__What is needed__
Swap every "dimension label" in the material below for "measurement label", and leave everything else unchanged.

__Entries provided__
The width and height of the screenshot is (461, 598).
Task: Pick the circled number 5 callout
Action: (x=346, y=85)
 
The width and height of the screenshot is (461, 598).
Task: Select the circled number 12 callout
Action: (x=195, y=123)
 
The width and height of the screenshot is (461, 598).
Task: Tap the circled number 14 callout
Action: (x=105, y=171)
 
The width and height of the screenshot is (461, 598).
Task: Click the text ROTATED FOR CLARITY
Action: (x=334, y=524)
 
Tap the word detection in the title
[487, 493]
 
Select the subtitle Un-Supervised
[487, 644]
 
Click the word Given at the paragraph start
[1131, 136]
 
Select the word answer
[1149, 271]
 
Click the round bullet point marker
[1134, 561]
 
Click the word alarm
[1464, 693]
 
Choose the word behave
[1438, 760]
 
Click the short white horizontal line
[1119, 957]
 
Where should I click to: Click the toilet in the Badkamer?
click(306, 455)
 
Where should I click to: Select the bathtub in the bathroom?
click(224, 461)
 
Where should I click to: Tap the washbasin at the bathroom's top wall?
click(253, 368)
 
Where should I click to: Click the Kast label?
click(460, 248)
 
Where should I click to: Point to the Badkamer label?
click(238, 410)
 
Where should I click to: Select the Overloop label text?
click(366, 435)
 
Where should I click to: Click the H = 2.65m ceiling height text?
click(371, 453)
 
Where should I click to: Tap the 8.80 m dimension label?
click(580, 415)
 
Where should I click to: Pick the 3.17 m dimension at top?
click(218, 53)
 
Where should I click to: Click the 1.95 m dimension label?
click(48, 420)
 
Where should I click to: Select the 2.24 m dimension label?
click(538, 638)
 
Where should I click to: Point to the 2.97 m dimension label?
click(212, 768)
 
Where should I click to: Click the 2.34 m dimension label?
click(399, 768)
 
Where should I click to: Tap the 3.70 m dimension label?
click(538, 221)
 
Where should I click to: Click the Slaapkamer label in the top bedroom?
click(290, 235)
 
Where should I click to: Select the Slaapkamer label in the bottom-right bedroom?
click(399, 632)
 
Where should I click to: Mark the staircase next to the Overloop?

__Complete output__
The width and height of the screenshot is (461, 598).
Task: Pick the circled number 5 callout
Action: (x=346, y=85)
 
The width and height of the screenshot is (461, 598).
Task: Select the circled number 12 callout
Action: (x=195, y=123)
 
The width and height of the screenshot is (461, 598).
Task: Tap the circled number 14 callout
Action: (x=105, y=171)
 
The width and height of the screenshot is (461, 598).
Task: Click the text ROTATED FOR CLARITY
Action: (x=334, y=524)
 
Tap the word detection in the title
[487, 493]
 
Select the subtitle Un-Supervised
[487, 644]
 
Click the word Given at the paragraph start
[1131, 136]
 
Select the word answer
[1149, 271]
 
Click the round bullet point marker
[1134, 561]
 
Click the word alarm
[1464, 693]
 
Choose the word behave
[1438, 760]
 
Click the short white horizontal line
[1119, 957]
 
Where should I click to: Click the toilet in the Badkamer?
click(306, 455)
 
Where should I click to: Select the bathtub in the bathroom?
click(224, 461)
 
Where should I click to: Tap the washbasin at the bathroom's top wall?
click(253, 368)
 
Where should I click to: Click the Kast label?
click(460, 248)
 
Where should I click to: Point to the Badkamer label?
click(238, 410)
 
Where should I click to: Select the Overloop label text?
click(366, 435)
 
Where should I click to: Click the H = 2.65m ceiling height text?
click(371, 453)
 
Where should I click to: Tap the 8.80 m measurement label?
click(580, 415)
 
Where should I click to: Pick the 3.17 m dimension at top?
click(218, 53)
 
Where should I click to: Click the 1.95 m measurement label?
click(48, 420)
 
Where should I click to: Select the 2.24 m measurement label?
click(538, 638)
 
Where should I click to: Point to the 2.97 m measurement label?
click(212, 768)
 
Where should I click to: Click the 2.34 m measurement label?
click(399, 768)
 
Where should I click to: Tap the 3.70 m measurement label?
click(538, 221)
 
Where should I click to: Click the Slaapkamer label in the top bedroom?
click(290, 235)
 
Where should I click to: Select the Slaapkamer label in the bottom-right bedroom?
click(399, 632)
 
Where should I click to: Mark the staircase next to the Overloop?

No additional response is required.